Однозначно ответить сложно, ибо фрагмент специально написан так, чтобы у читателя был выбор. Я склонен считать, что в этот момент Гессе соединяет и воспоминание, и действительность, — ведь наш дружище-скрипач являет себя в ином антураже: он летит «в солнечное поднебесье». Почему так? Он же никогда не летал до этого!..
Дело в том, что давным-давно, когда исполнялись желания, в тот судьбоносный день они ютились в чердачной каморке, — каморке, где солнечный свет улыбался им:
«И вот в городе Фальдуме осталось всего-навсего два человека, не знавших о чуде и ничего себе не пожелавших. Это были два юноши. Жили они на окраине, в чердачной каморке старого дома. Один стоял посреди комнаты и самозабвенно играл на скрипке, другой сидел в углу, обхватив голову руками и весь обратившись в слух. Сквозь крохотные окошки проникали косые лучи закатного солнца, освещая букет цветов на столе, танцуя на рваных обоях. Каморка была полна мягкого света и пламенных звуков скрипки - так заповедная сокровищница полнится сверканьем драгоценностей. Играя, скрипач легонько покачивался, глаза его были закрыты».

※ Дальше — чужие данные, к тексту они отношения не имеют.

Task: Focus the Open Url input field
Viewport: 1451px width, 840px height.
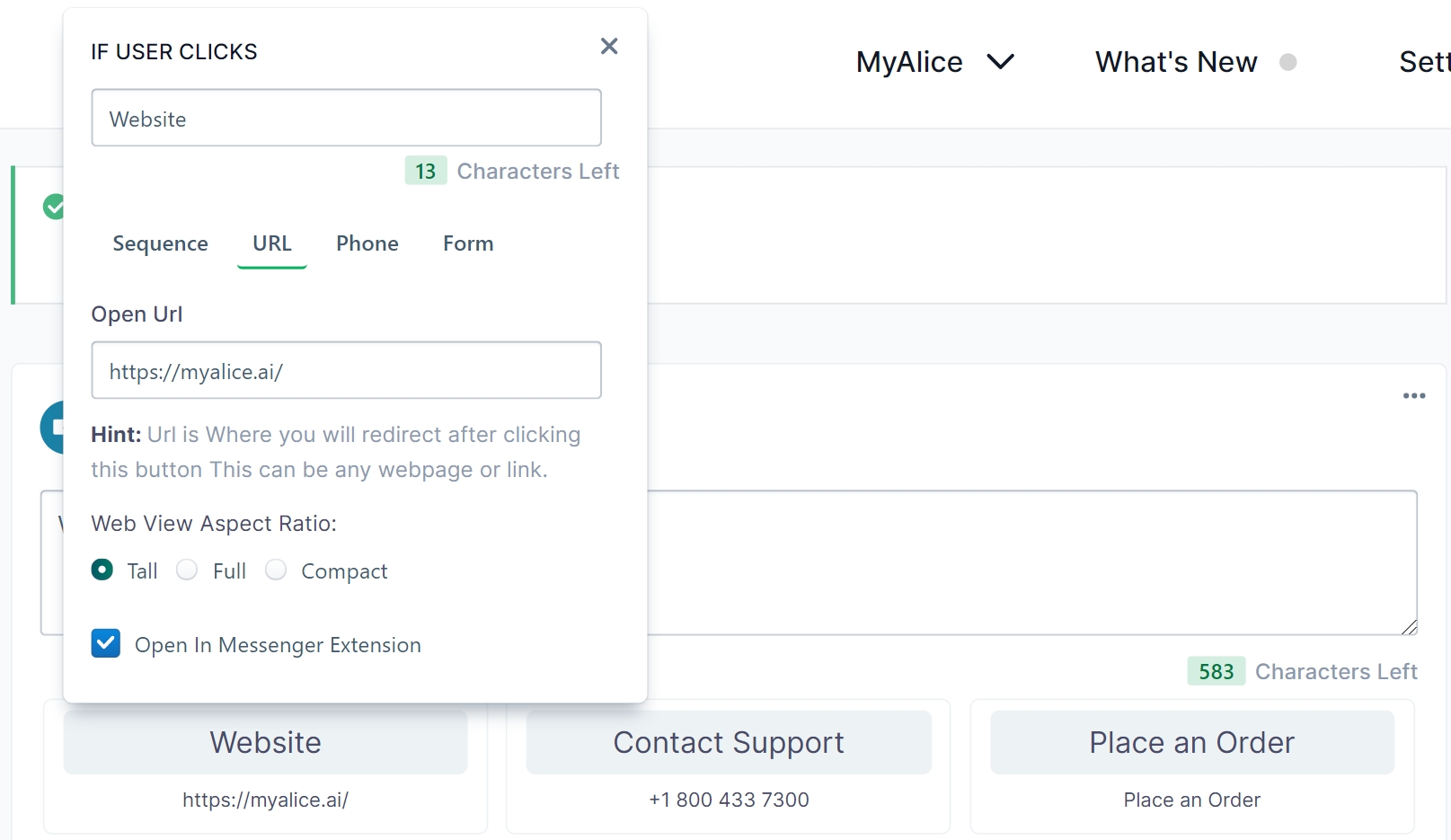Action: [x=346, y=370]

Время сгладило воспоминание, придало ему тёплую, поэтическую форму, как иногда бывает в сновидениях… либо юноша по-настоящему пролетел мимо горы в это решающее мгновение, — всё же не стоит забывать, что перед нами сказка!

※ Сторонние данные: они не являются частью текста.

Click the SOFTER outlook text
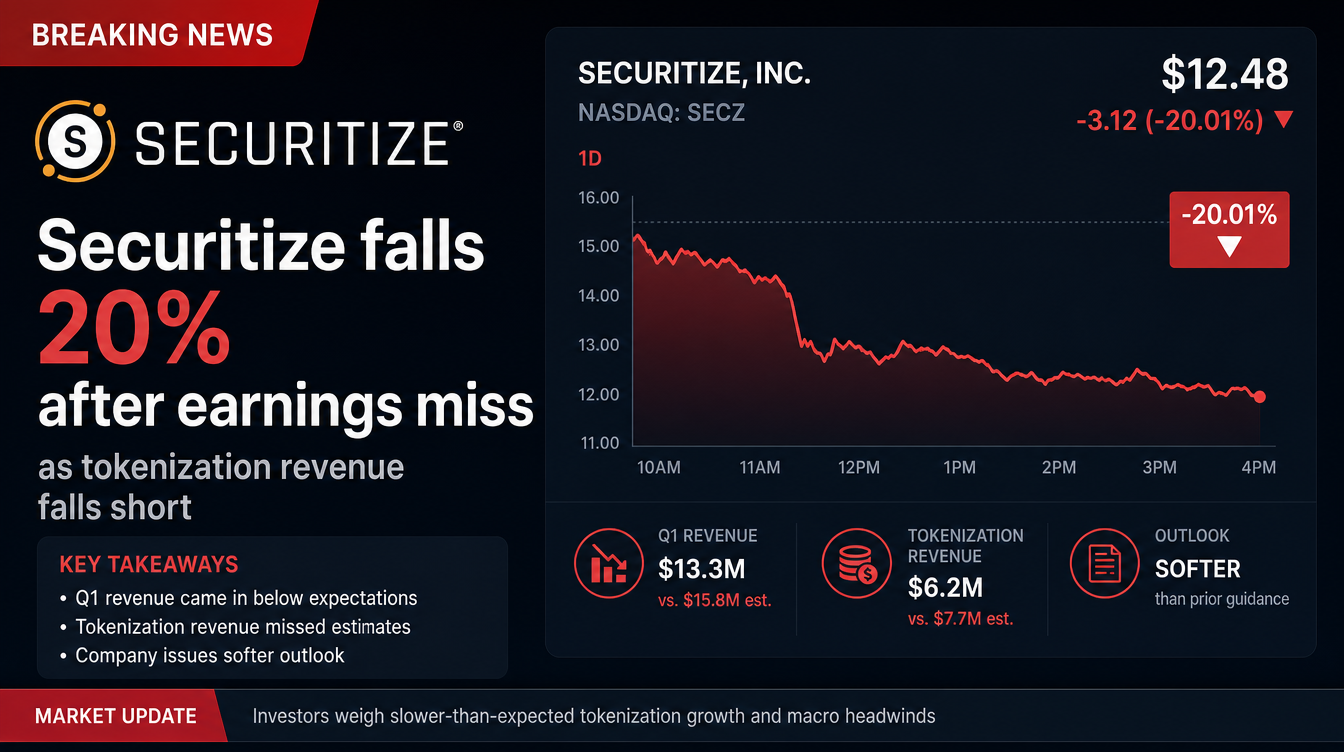 pyautogui.click(x=1197, y=569)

И вот незнакомец позволил горе — и только ей! — загадать второе желание:
«И она загадала желание, безмолвное желание, и мука отхлынула, не было больше нужды вспоминать далекое и исчезнувшее, все отхлынуло, что причиняло боль. Гора рухнула, слилась с землей, и там, где некогда был Фальдум, зашумело безбрежное море, а над ним свершали свой путь солнце и звезды».
Гора вернулась к своему истоку; ведь с каким бы рвением она не стремилась ввысь, начало её всегда лежит там, внизу, — на плечах своей Матери…
В древнеегипетской мифологии всё начитается с океана; в древнегреческой мифологии (по версии Гомера) от Океана «всё родилося»; в Ветхом Завете Дух Божий — сотворив небо и землю — «носился над водою». Так и в нашей сказке: на месте Фальдумского края «зашумело безбрежное море, а над ним свершали свой путь солнце и звёзды».